MONTREAL–The white man’s war against the natives began in October 1492 when Christopher Columbus hit the shores of the Caribbean, according to a landmark documentary marking the 500th anni of an ongoing conflict. This overwhelming historical text needs cutting, but belongs on TV screens worldwide.
Two and a half hours of wall-to-wall details with static images and talking-head interviews is too much in one sitting, even for the “converted.” Didactic editing structure creates a churchlike sermon.
Nonetheless, docu provides prominent natives (such as “Dances With Wolves” actor Graham Greene) and various tribal elders, activists and artists with a vehicle to tell their side of North American history.
POV is strictly Indian, and authoritative narrator (helmer Harry Rasky) adds a footnote to history that discoverer Columbus–also a documented slave trader–never set foot on North American soil. However, pic details the path of destruction initiated by the arrival of Euros, led by Columbus.

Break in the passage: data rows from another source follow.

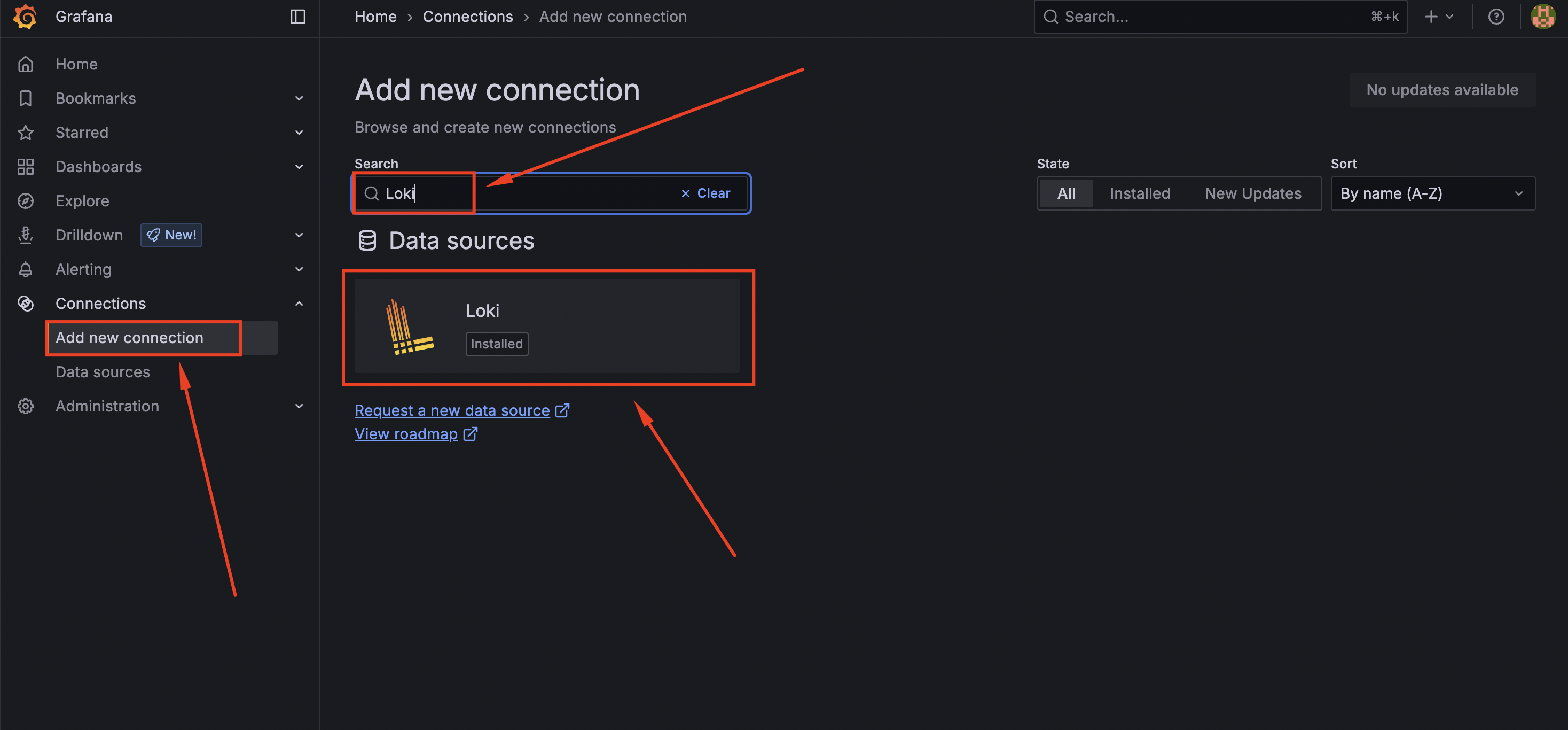1568x730 pixels.
Task: Clear the Loki search text
Action: pos(705,193)
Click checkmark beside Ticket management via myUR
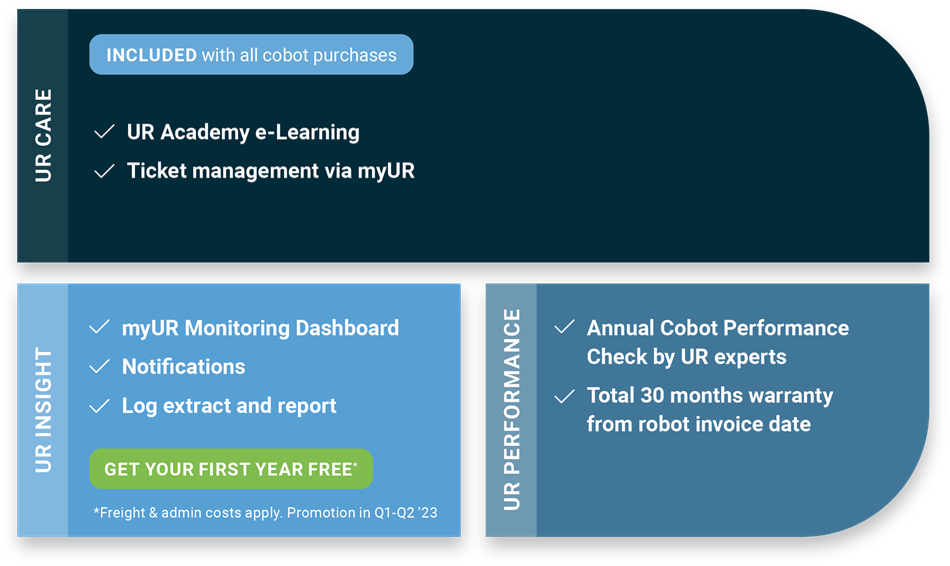 [105, 171]
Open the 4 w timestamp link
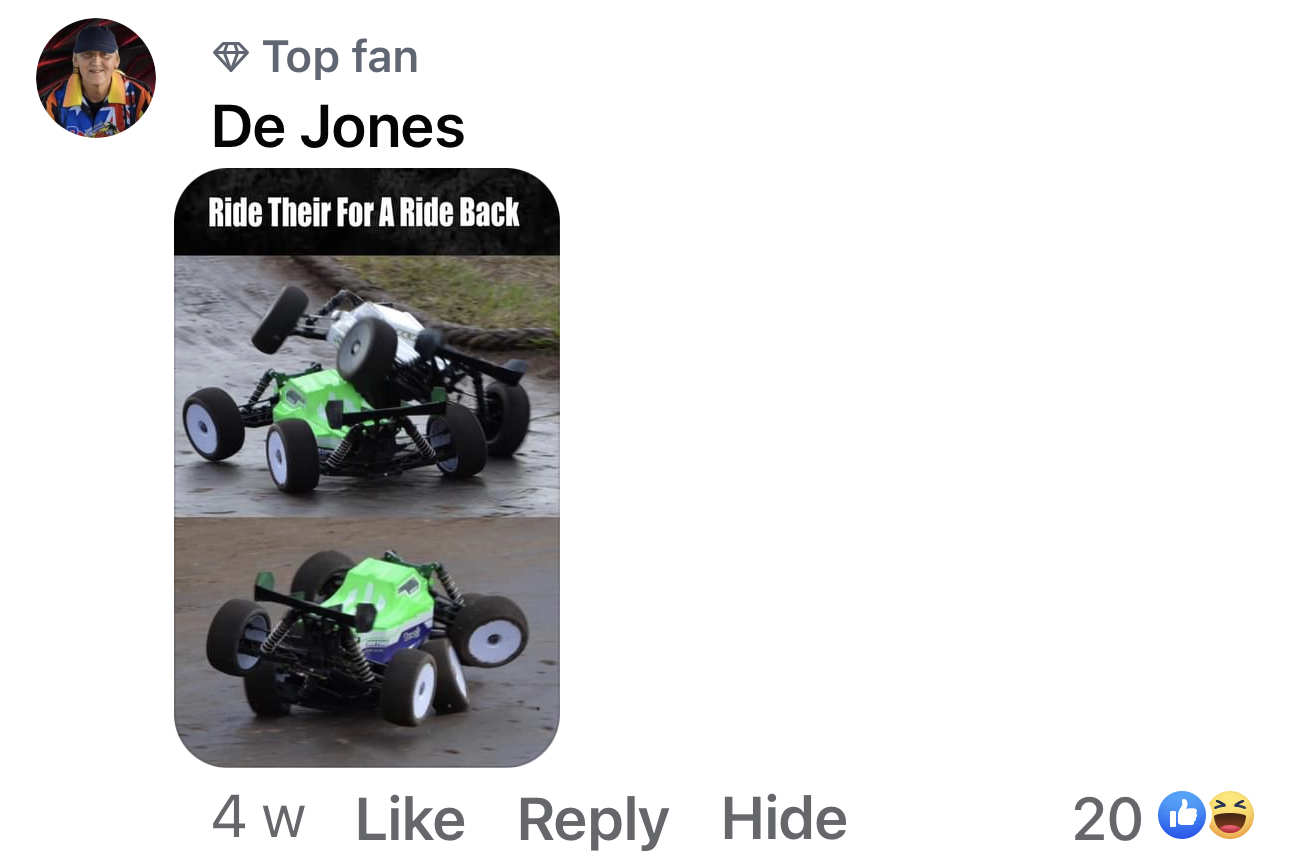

“The War Against the Indians” is a tale about injustice against people who lived, and try to live, as an integral element of a complex ecosystem. It’s an old lesson that has yet to be learned by the white man, per various interviewees.
Camera lingers too long on paintings and artifacts, and relentless narration eventually sounds like a droning teacher. Footage of the Grand Canyon and other natural spectacles is too sparse. Inter-cut interviews with various natives becomes repetitive.
Vet documaker Harry Rasky seems too committed to his subject matter to know when to stop, although there were several punchy opportunities. Namely, “If you want to know anything about the environment, ask the Indians.”